Chromosomen enthalten die Gene und damit die Erbinformationen des Menschen, die zum Beispiel das Aussehen (Haarfarbe, Größe) bestimmen oder wichtige Funktionen des Körpers steuern. Sie bestehen aus Desoxyribonukleinsäure (DNS). Veränderungen oder Defekte dieser Erbinformationen sind die Ursache für Erkrankungen wie der CML
. Der für die CML typische Gendefekt ist das Auftreten des so genannten Philadelphia-Chromosoms – ein verkürztes Chromosom 22.

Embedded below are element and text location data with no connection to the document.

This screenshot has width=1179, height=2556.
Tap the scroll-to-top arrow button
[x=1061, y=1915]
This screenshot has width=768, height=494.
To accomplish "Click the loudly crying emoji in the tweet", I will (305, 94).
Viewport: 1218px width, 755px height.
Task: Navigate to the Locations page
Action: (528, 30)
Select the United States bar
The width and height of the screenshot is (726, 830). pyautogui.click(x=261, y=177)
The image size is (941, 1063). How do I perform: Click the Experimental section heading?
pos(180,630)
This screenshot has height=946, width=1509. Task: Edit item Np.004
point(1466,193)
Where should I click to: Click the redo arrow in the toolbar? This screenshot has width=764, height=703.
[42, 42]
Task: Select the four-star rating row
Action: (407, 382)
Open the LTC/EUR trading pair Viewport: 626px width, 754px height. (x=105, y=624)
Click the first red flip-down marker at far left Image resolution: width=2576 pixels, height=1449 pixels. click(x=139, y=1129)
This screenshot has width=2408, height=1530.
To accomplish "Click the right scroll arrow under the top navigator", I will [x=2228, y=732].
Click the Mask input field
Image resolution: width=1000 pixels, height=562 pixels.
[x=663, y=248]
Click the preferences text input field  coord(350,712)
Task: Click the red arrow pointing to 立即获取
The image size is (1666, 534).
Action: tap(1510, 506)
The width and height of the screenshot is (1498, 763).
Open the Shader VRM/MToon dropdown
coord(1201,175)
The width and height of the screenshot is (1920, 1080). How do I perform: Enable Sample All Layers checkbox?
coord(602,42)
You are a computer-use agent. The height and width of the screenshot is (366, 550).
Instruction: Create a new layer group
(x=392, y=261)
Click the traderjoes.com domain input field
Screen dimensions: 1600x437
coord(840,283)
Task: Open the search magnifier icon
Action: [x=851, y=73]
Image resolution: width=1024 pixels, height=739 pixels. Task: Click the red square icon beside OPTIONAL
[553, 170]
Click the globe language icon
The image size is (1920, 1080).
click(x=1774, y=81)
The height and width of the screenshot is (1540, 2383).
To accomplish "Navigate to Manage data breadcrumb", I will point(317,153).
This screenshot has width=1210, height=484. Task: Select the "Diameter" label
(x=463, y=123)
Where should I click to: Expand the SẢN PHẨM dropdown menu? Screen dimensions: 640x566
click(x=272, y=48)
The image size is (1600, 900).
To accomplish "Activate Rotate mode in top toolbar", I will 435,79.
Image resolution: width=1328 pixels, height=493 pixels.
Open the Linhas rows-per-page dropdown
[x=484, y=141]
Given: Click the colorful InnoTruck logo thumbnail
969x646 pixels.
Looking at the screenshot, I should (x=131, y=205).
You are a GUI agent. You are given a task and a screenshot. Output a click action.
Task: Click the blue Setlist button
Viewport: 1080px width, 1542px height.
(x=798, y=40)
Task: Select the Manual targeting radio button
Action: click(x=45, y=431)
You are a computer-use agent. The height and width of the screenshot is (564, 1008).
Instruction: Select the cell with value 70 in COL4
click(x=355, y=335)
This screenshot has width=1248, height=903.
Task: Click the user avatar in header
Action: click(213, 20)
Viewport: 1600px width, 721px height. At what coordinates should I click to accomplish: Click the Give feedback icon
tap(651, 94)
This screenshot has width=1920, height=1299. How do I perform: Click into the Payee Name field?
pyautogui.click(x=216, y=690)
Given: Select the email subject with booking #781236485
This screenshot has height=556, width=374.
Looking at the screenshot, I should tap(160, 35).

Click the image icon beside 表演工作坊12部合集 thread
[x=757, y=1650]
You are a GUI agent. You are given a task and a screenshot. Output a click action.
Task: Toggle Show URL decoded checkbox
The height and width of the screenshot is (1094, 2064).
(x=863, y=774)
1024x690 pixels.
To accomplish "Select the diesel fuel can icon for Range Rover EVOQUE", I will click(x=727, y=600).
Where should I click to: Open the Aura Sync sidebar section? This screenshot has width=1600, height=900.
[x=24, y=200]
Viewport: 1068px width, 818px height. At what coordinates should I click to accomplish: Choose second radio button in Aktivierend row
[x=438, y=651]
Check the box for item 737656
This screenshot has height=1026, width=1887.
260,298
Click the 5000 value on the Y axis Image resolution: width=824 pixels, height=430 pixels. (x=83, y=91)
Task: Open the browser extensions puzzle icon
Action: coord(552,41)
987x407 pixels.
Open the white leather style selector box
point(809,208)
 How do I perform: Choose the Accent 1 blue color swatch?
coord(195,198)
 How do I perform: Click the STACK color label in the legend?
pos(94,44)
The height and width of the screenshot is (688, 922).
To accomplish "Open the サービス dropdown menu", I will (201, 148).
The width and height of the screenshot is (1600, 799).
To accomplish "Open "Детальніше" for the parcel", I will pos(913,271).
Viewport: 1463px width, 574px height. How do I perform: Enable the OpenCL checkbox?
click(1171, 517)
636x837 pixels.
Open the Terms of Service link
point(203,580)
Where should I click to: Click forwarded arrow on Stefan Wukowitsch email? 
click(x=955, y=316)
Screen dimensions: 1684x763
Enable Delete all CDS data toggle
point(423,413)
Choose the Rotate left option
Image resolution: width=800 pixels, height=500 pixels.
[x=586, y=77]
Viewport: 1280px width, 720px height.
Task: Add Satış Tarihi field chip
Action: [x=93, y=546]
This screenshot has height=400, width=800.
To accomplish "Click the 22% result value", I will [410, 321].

Das Philadelphia-Chromosom entsteht, wenn bei der Zellteilung Teile der Chromosomen 9 und 22 abbrechen und sich an den Bruchstellen des jeweils anderen Chromosoms anlagern (reziproke Translokation). Chromosom 9 bricht im Bereich des Gens ABL-Tyrosinkinase und Chromosom 22 im Bereich des Gens BCR. Die beiden Abschnitte ABL und BCR verschmelzen auf Chromosom 22 zum Fusionsgen BCR-ABL (Philadelphia-Chromosom). Dieses neue Gen führt zu verschiedenen Prozessen wie der vermehrten Zellteilung und Hemmung des „programmierten Zelltodes“.
modifiziert nach Macmillan Cancer Support. What is CML?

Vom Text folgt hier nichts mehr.